Items from a data source:

○ ○ ○ ○

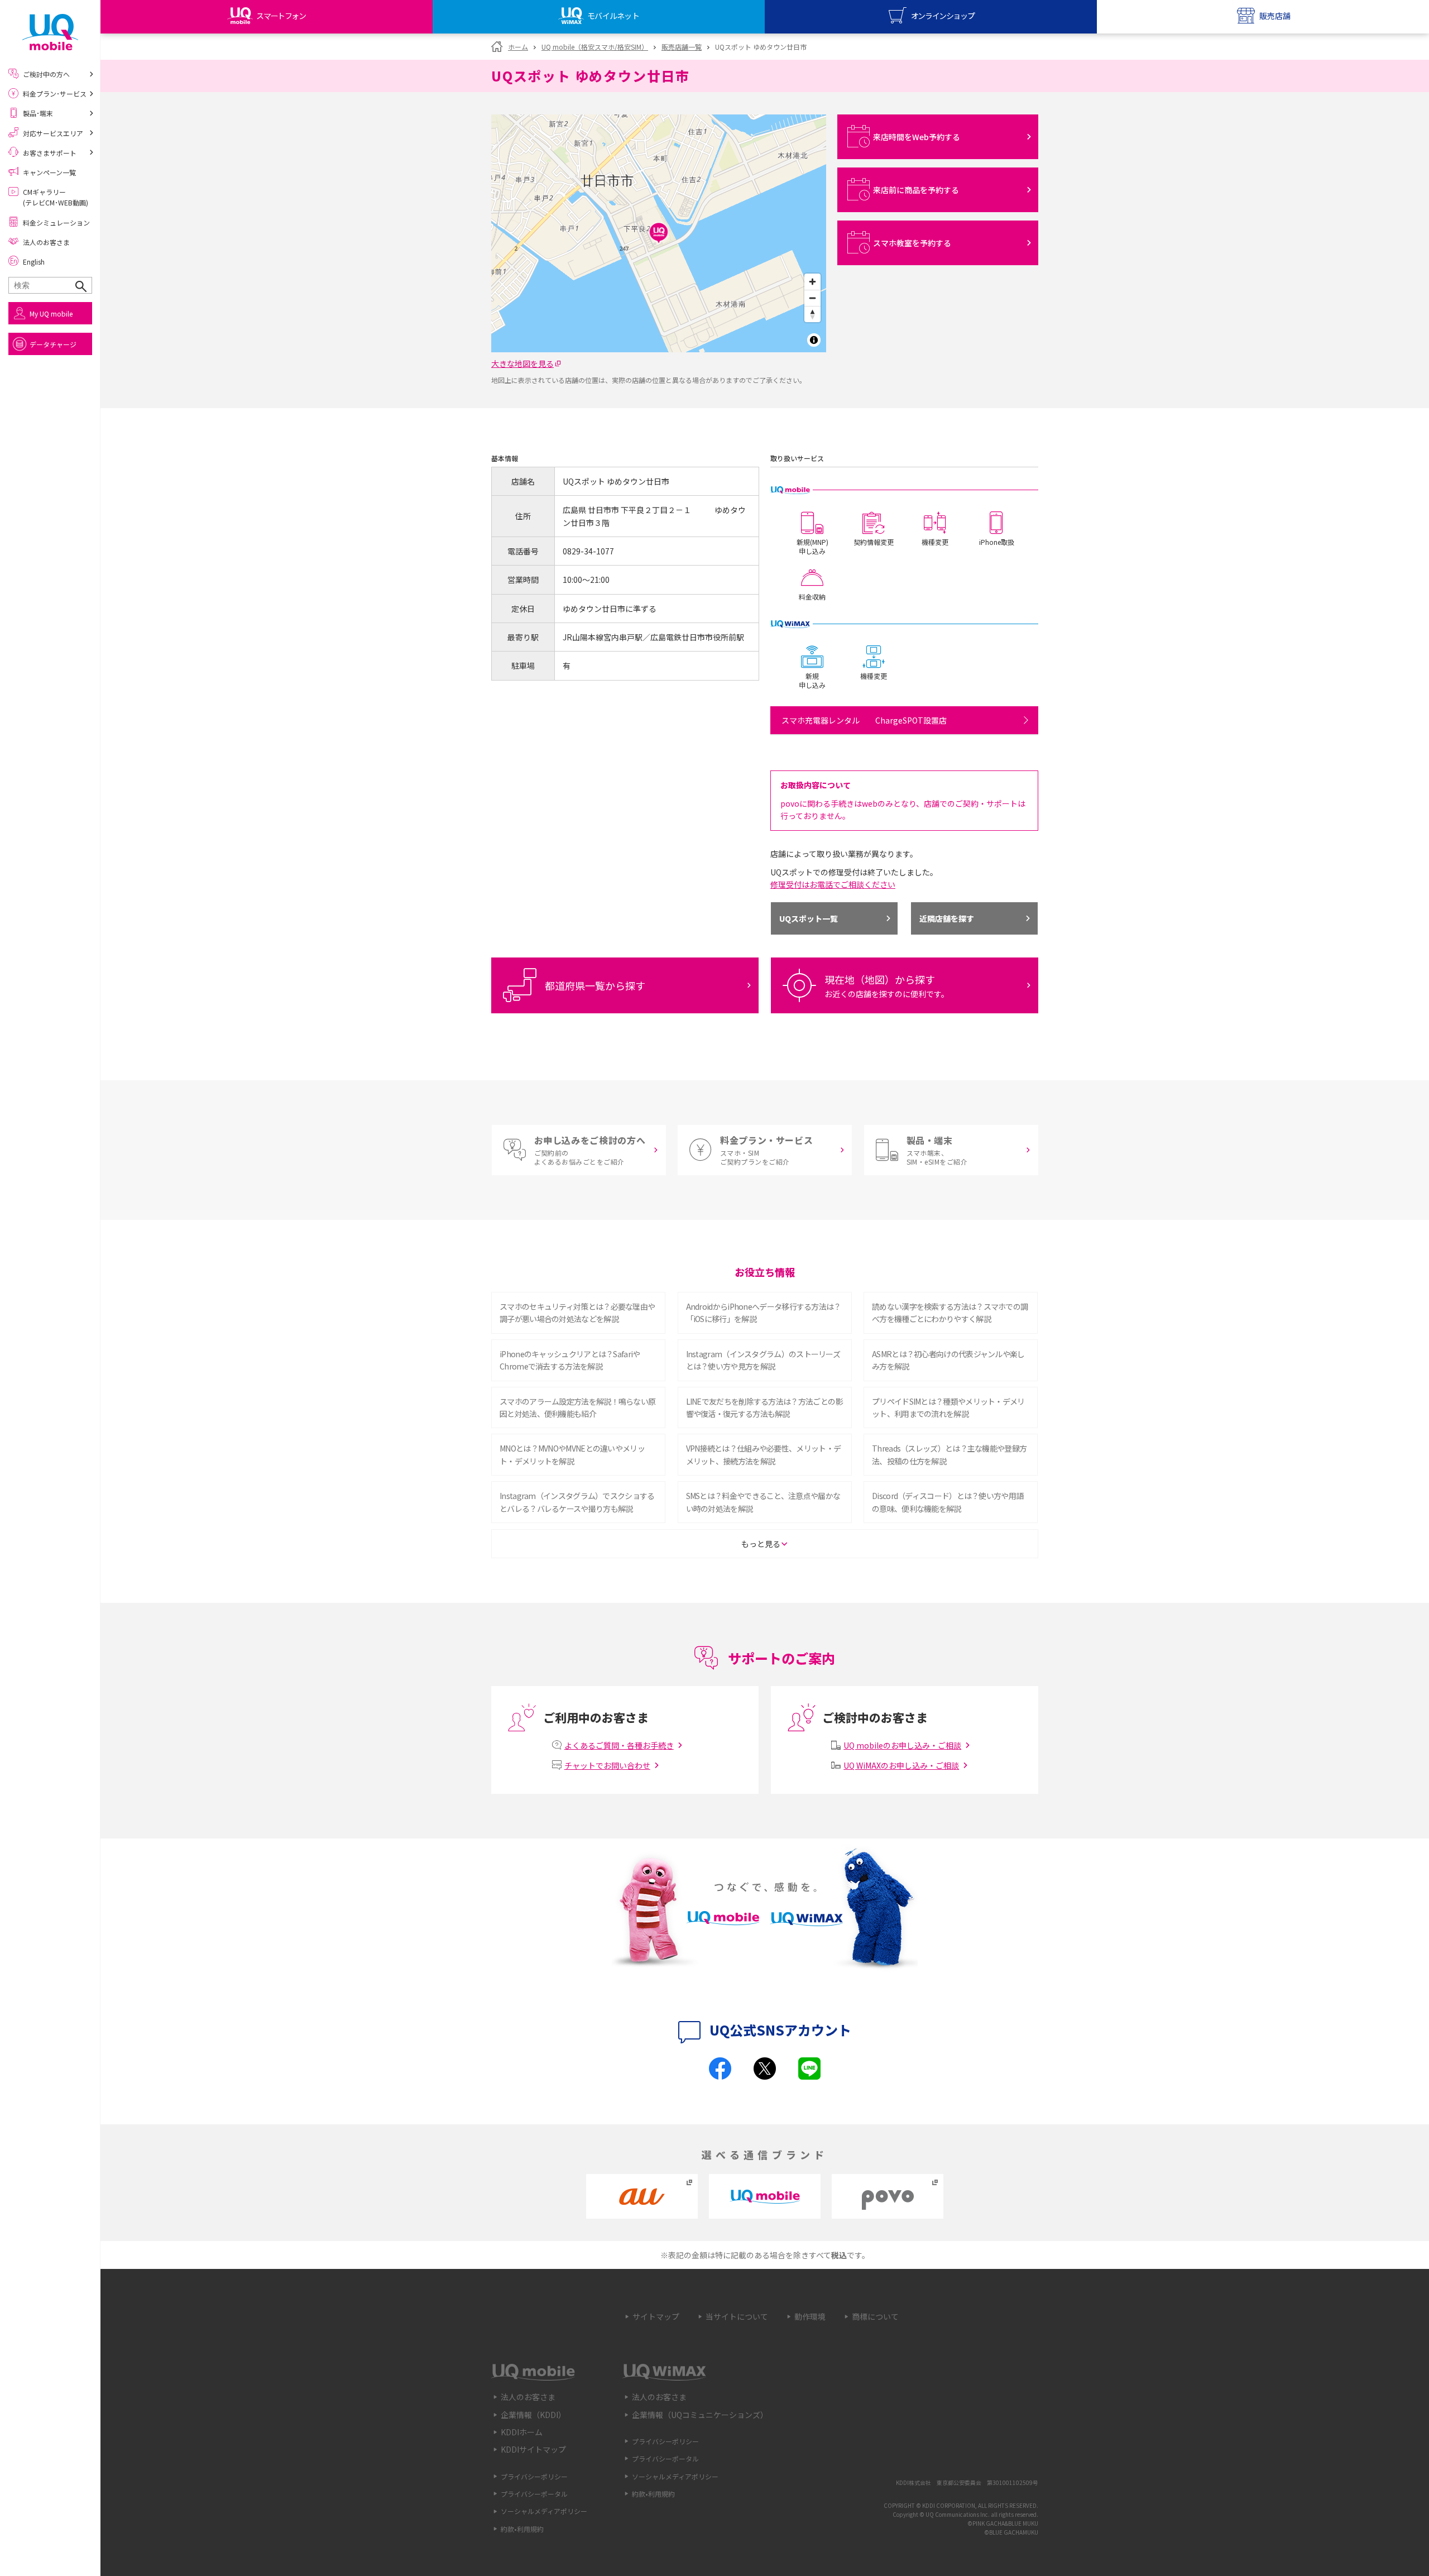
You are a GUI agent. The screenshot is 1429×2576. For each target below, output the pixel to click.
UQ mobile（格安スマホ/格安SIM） (594, 46)
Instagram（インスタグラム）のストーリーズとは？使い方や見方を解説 (763, 1360)
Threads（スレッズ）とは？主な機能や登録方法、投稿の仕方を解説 (949, 1454)
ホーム (518, 46)
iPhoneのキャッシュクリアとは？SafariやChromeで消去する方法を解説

○ ○ ○ ○

* Aim of the task *
Images stay out, but the rest of the records must be retyped exactly.

* Result of the exercise *
You are a GUI agent. The screenshot is 1429×2576. For each target below, output the pixel to click.
UQ mobile（格安スマホ/格安SIM） (594, 46)
Instagram（インスタグラム）のストーリーズとは？使い方や見方を解説 (763, 1360)
Threads（スレッズ）とは？主な機能や登録方法、投稿の仕方を解説 (949, 1454)
ホーム (518, 46)
iPhoneのキャッシュクリアとは？SafariやChromeで消去する方法を解説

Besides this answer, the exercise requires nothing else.